### [Task statement]
Only the lines from the beginning of the entries through the one with "Given: Click the" should be written out, please, exactly and without any pictures.

### [Records contained in a dataset]
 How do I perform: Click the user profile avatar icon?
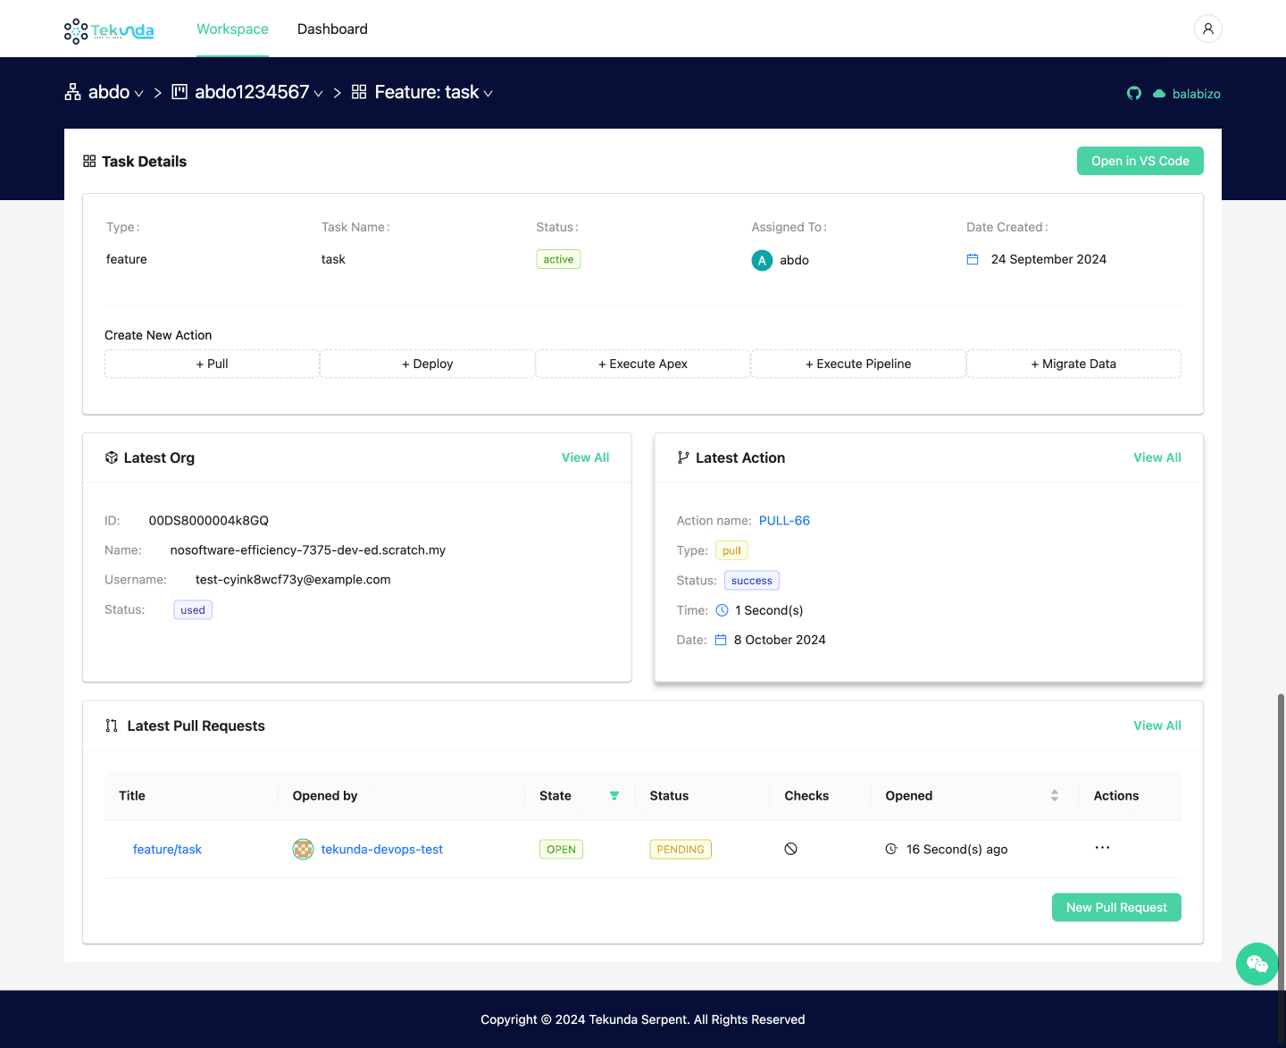(x=1207, y=29)
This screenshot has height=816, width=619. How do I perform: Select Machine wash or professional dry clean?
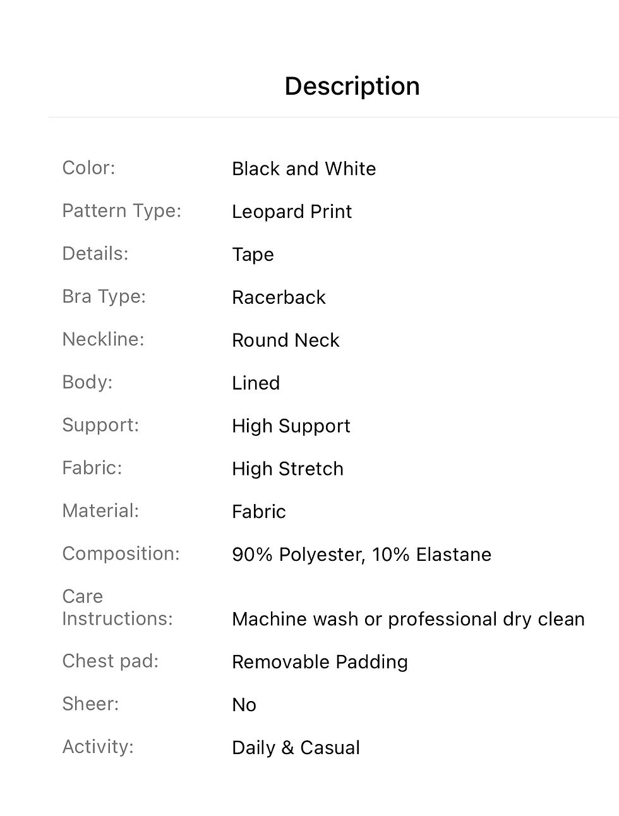point(408,619)
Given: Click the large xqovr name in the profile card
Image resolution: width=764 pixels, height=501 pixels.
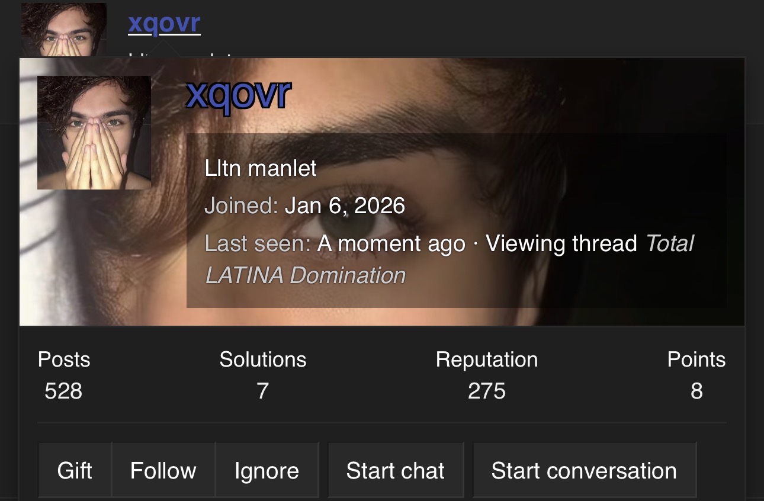Looking at the screenshot, I should tap(238, 94).
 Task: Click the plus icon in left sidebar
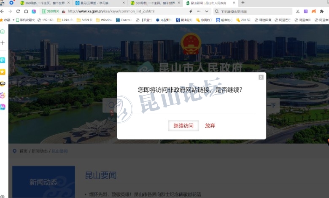[3, 43]
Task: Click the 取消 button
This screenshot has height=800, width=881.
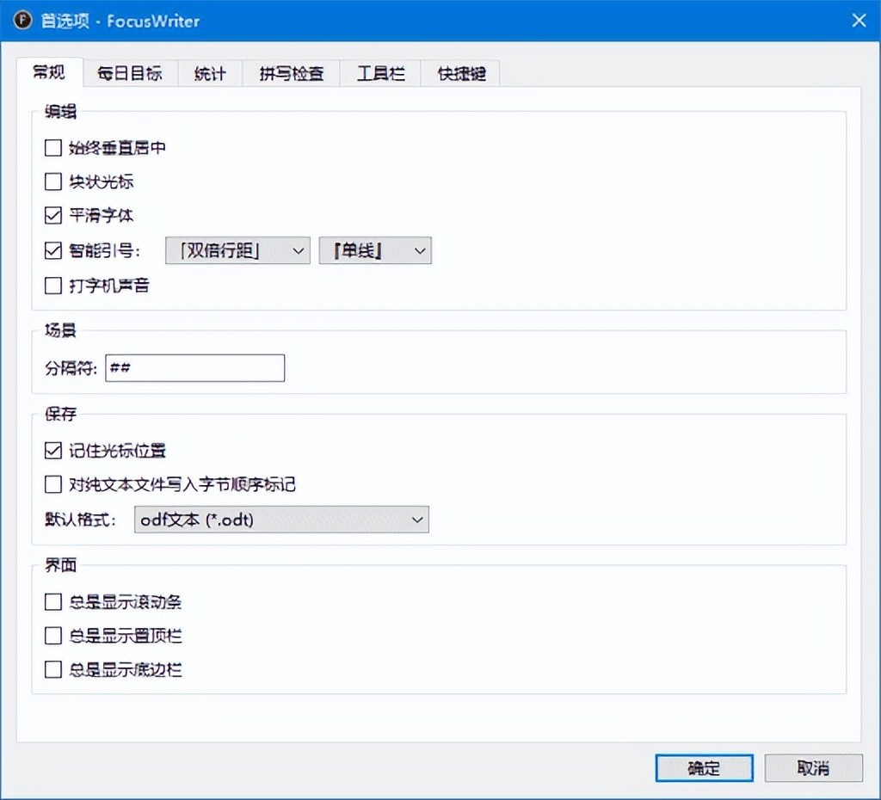Action: [814, 768]
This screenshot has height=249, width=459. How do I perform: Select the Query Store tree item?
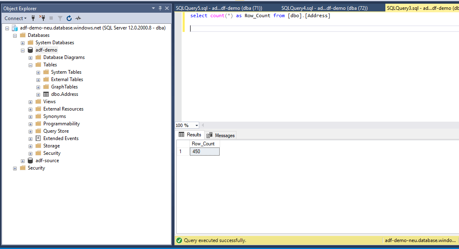(x=56, y=131)
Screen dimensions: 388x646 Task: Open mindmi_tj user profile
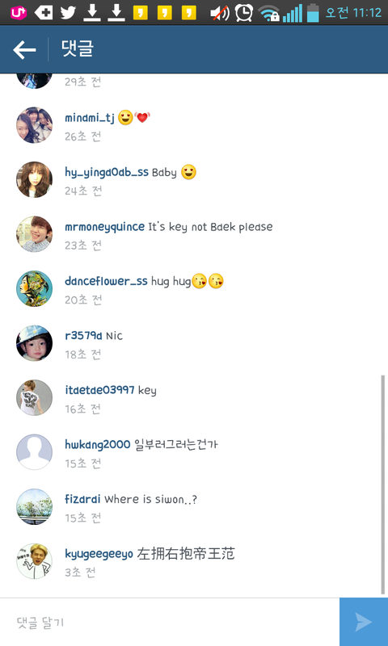90,118
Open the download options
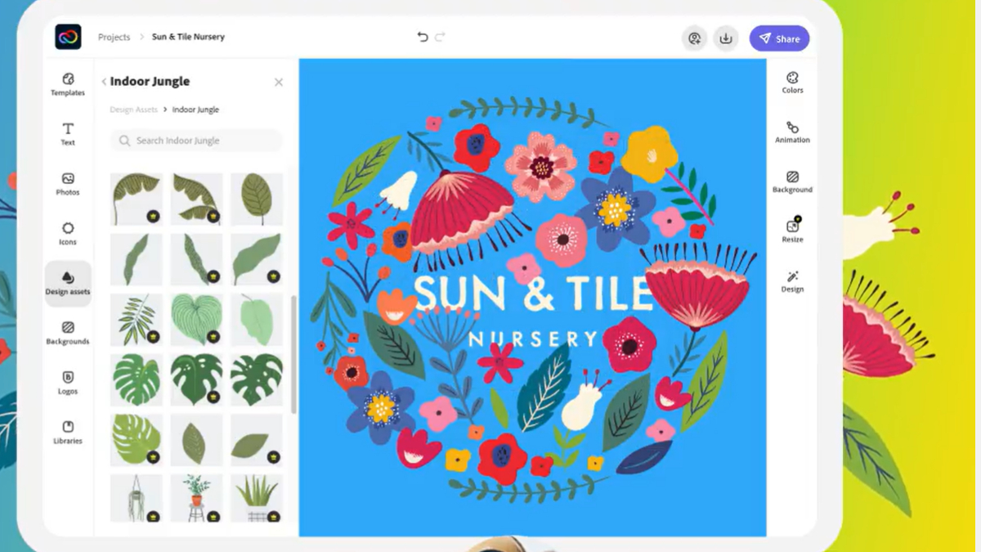The width and height of the screenshot is (981, 552). [725, 38]
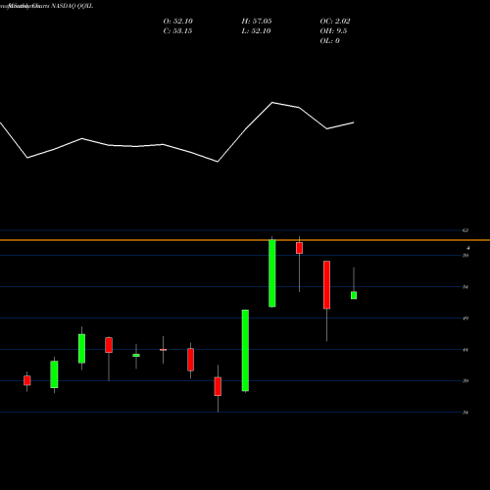Click the latest small green candle near 54
This screenshot has height=490, width=490.
[354, 295]
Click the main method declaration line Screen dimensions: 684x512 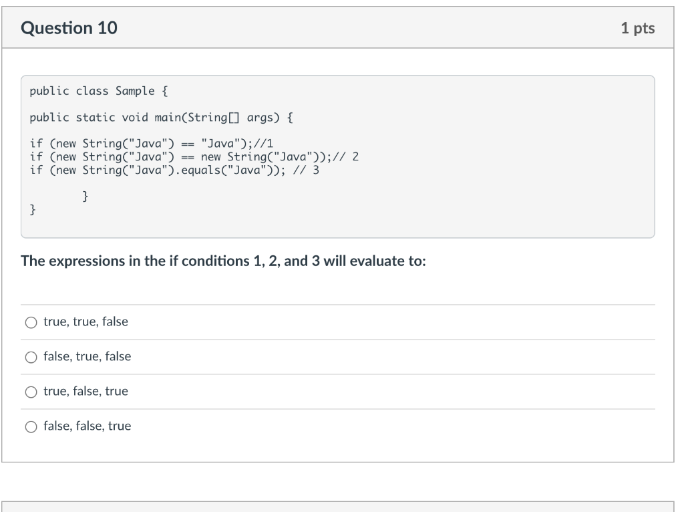click(161, 118)
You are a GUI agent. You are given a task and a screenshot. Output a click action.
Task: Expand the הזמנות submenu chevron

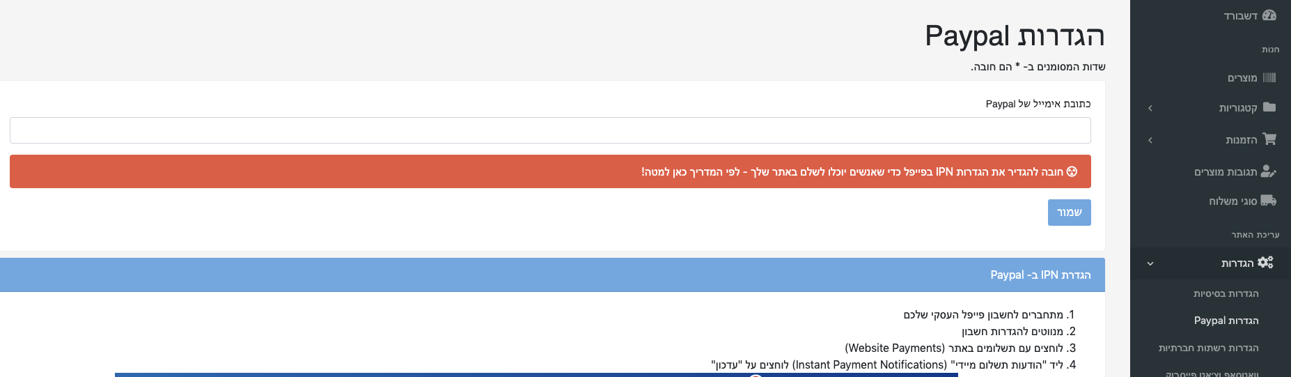1150,140

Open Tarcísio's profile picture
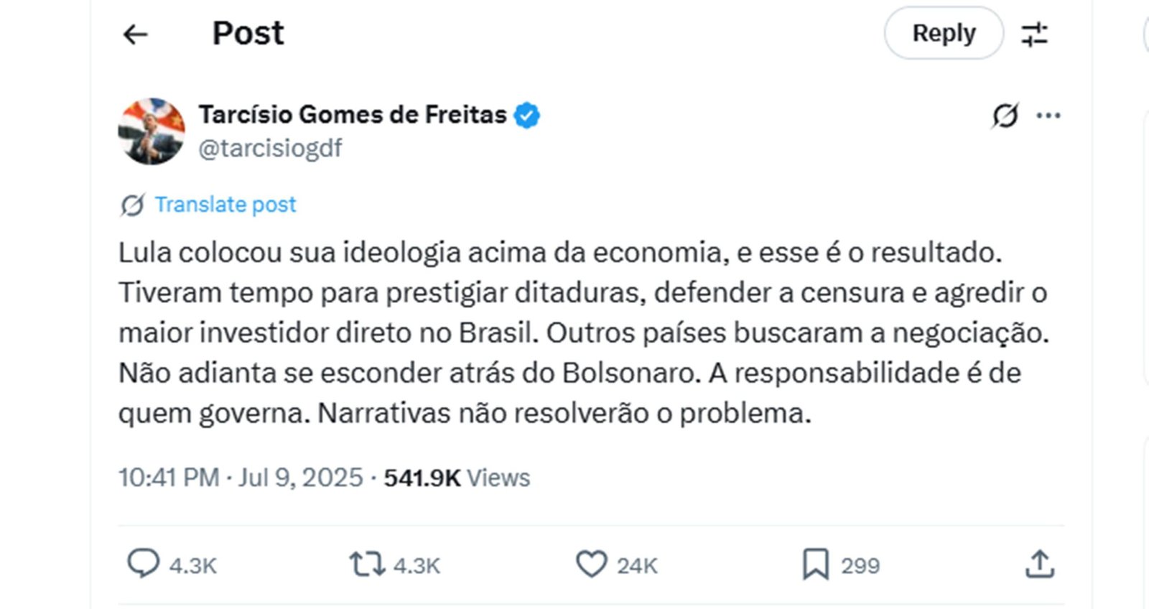pyautogui.click(x=152, y=131)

### [Task response]
 How do I perform: Click the user profile avatar icon?
(x=1207, y=29)
This screenshot has height=816, width=619. How do I perform: Select Machine wash or professional dry clean?
point(408,619)
Given: Click the large xqovr name in the profile card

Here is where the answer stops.